There are still some stops without petrol stations that have unmanned toilets. Those can be a bit rough, but generally it’s really good.
Echolynx@lemmy.zip 1 month ago
French gas stations just make me think of ‘The Vanishing’. Such a great film.
HeyThisIsntTheYMCA@lemmy.world 1 month ago
I mean Rudy’s is all right. Best “bad” BBQ you’ll ever eat. Started in gas station and is now a chain across Texas and a few other states. Original gas station is still there, only now it’s just a restaurant. They make my favorite BBQ sause.
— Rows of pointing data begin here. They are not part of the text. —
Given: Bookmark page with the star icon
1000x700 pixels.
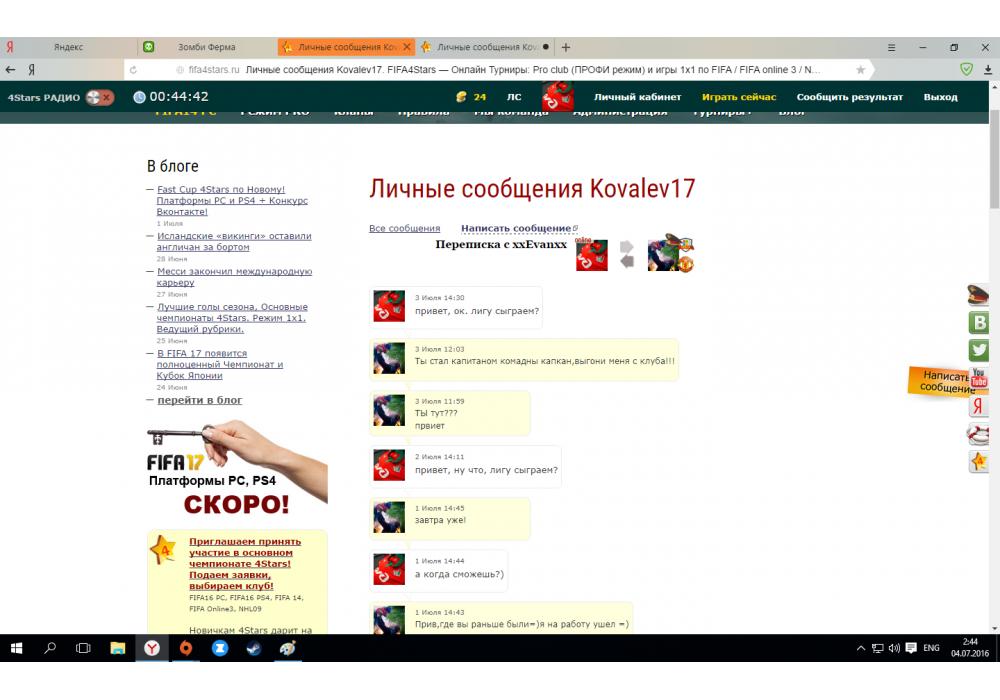Looking at the screenshot, I should [860, 70].
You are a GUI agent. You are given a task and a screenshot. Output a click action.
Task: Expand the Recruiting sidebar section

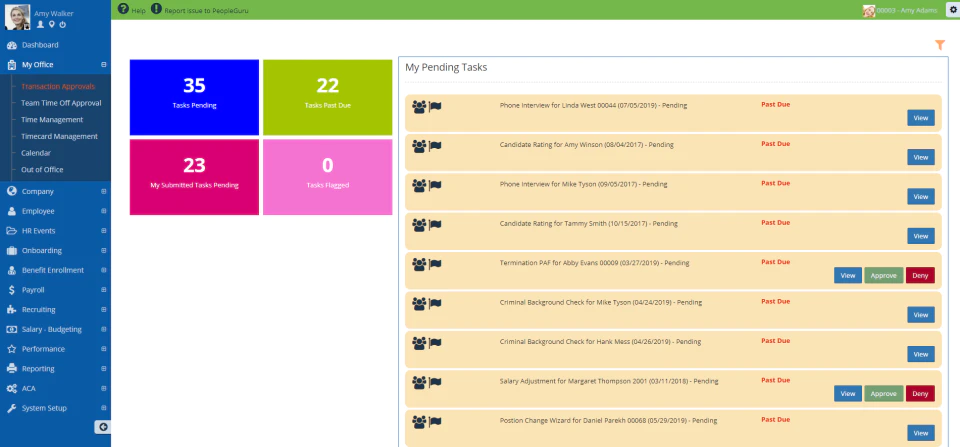click(103, 309)
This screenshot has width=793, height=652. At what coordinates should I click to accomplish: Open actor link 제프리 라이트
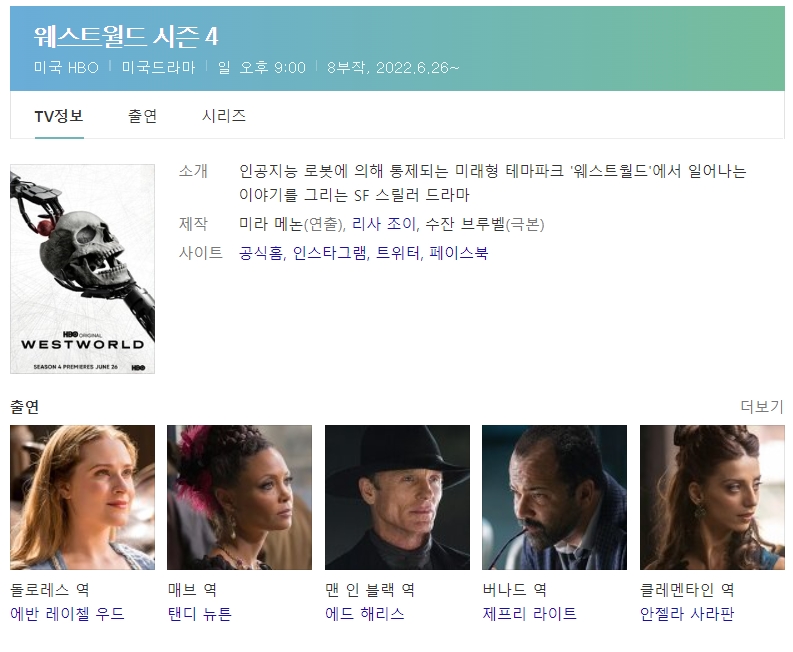530,614
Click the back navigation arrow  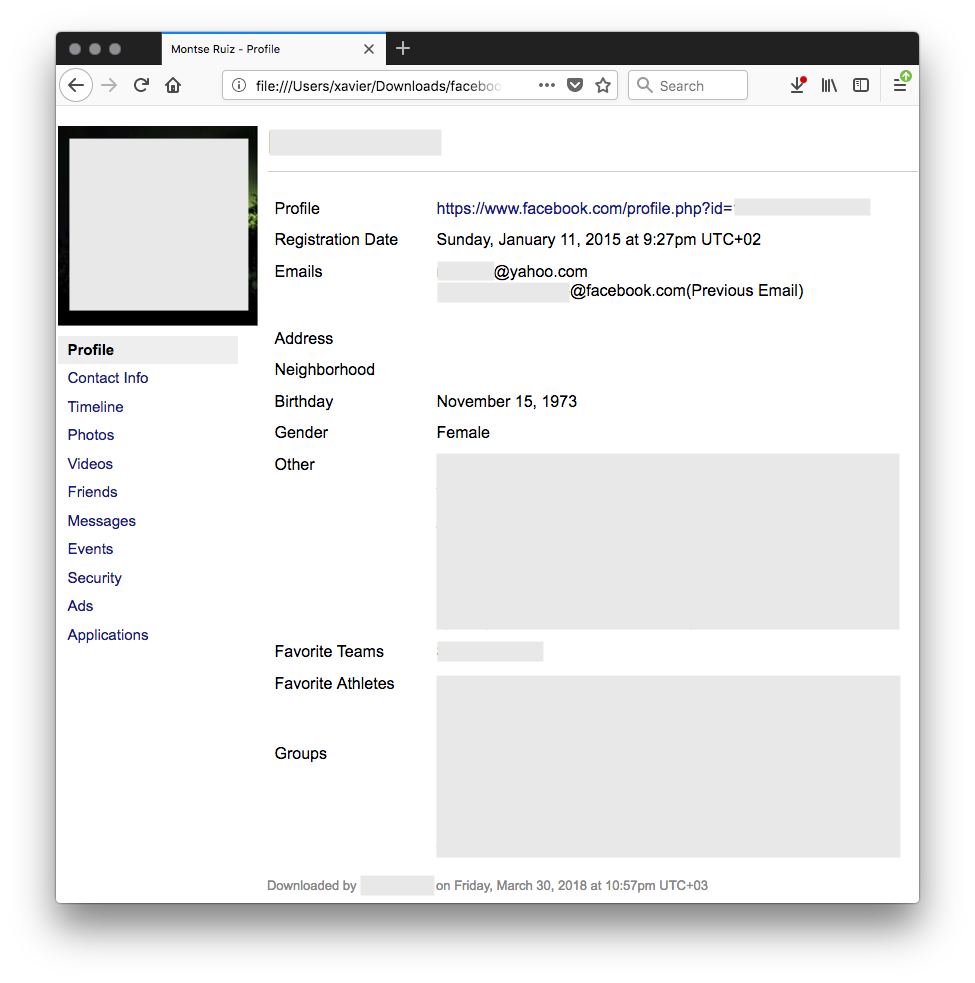point(76,85)
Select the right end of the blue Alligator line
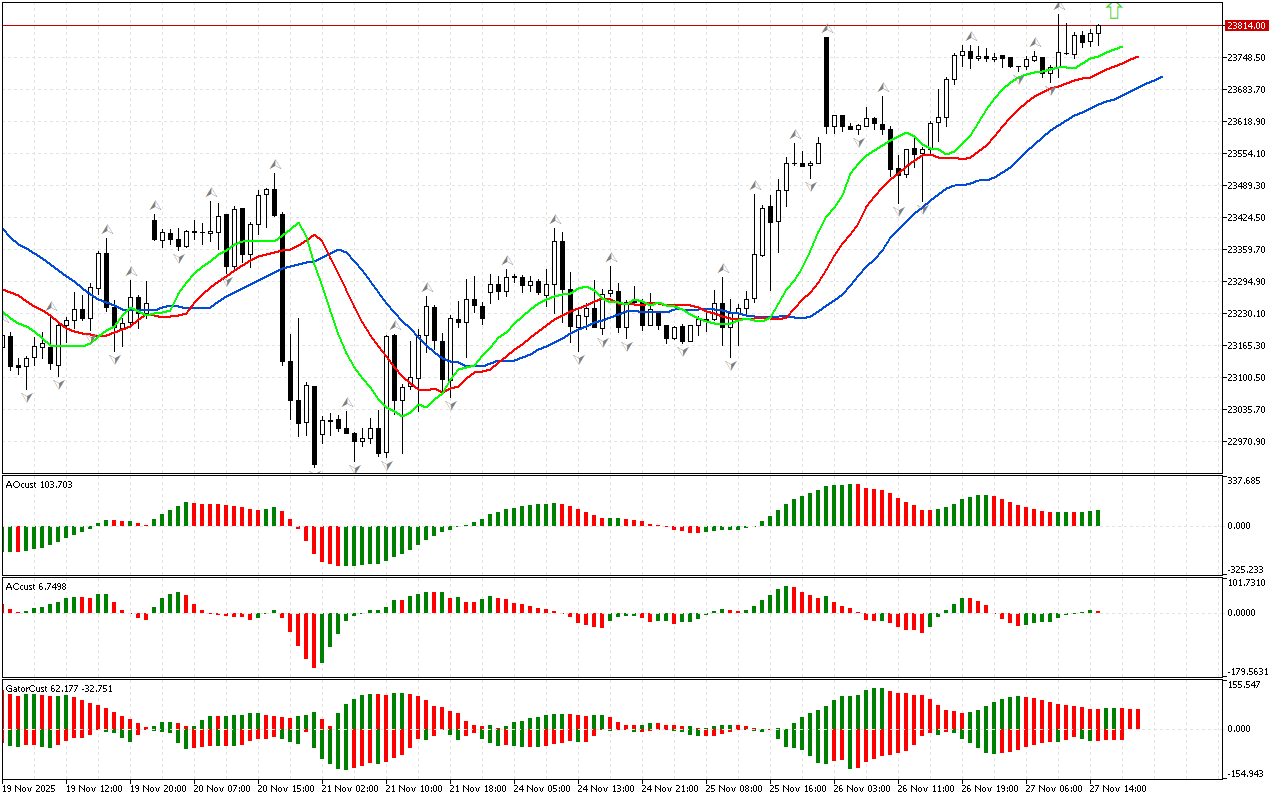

Hikermick@lemmy.world 1 month ago
When WALL DRUG did it, it was cool
captainlezbian@lemmy.world 1 month ago
I don’t understand wall drug either, but to be fair I didn’t stop because I was trying to get through south Dakota as fast as possible
Pricklesthemagicfish@reddthat.com 1 month ago
Preach brother! Smite the ignorant heathens for they willingly choose retardation instead of glory.
DarkPassenger@lemmy.world 1 month ago
I hate Buc-ees but they do have clean bathrooms and they always have working EV chargers
Vespair@lemmy.zip 1 month ago
Actually fuck Buc-ees or whatever that gross Republican beaver is.
And here on the East Coast we already have Wawa and Sheetz so let’s not pretend Beaver Barn is special in literally any way.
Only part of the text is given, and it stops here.